For Kim, it was love at first workshop. She found that this budding genre was a way to “merge fiction and narrative techniques with research.” This appealed both to Kim's creative side and to her academic side. She quickly rearranged her degree, changing it from MA to MFA and decided to follow her true callings: teaching and writing.
It was also at Emerson that Kim stumbled into her father’s family history, which would become the axis of her forthcoming memoir. “I knew a lot about my mom’s Russian-Jewish side but didn’t really know about my dad’s Taiwanese side,” says Kim. The story she slowly uncovered was of a major Taiwanese Independence Movement after World War II, which her grandfather led.
At first, Kim’s father didn’t know much about his family history and preferred it to stay that way. “He was like, don’t write about this. So, of course, that made me want to write about it even more,” says Kim. She set her sights on visiting Taiwan. She applied for a Fulbright Scholarship, but she recalls that even if she didn’t get it she would still go and teach English. “Either way,” she says, “I knew I had to go to that part of the world.”

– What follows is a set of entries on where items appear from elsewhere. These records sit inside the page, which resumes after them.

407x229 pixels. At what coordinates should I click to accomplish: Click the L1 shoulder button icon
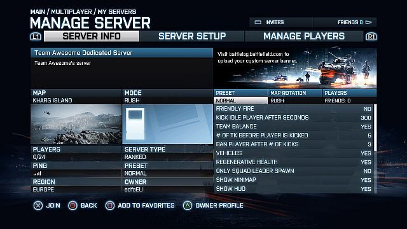(36, 37)
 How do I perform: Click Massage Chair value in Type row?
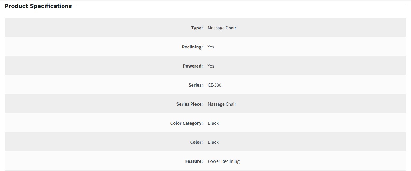pos(222,28)
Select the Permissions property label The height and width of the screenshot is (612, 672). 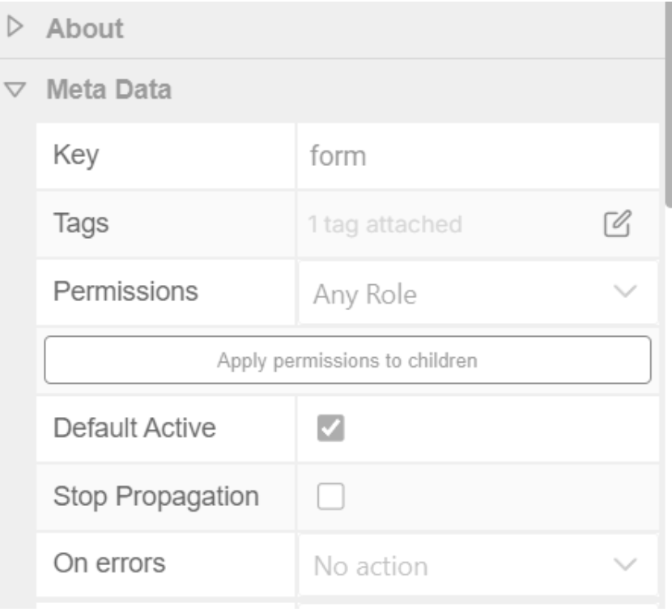click(x=125, y=291)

Kim spent just over a year on the island, which proved to be a fruitful adventure. “I was coming across the impact that he had on people. There was this sort of spirit or legacy that was trying to be found.”
After returning from Taiwan with tons of information to weave into her story, Kim made another leap and moved to New York. She picked up freelance copyediting jobs and worked in restaurants. “If you do want to be a writer I recommend doing a job where you meet a tremendous amount of people,” says Kim. But she soon realized she wasn’t making enough money to support her writing, and found she was spending more time on her feet than on her story. After her two-year stint working service jobs she emerged with the first draft of her manuscript, but says, “it was more of an exorcism of demons than a polished product.”
She ended up finding a steady job working for an immigration attorney where she did legal writing for the majority of her day. This job gave her the structure, stamina, and paycheck she needed to really settle deeper into her own work. In the mornings before heading to the office she would write, and this writing found homes. She has been published in The Millions, The Rumpus, Salon, and Lit Hub to name a few.
Now, after four years, Kim quit the day job to dedicate all of her focus to her goals. She is teaching full time and she also predicts that this is the year she’ll finish her manuscript. And like her very first fans from her elementary school days, we can’t wait to read what happens next.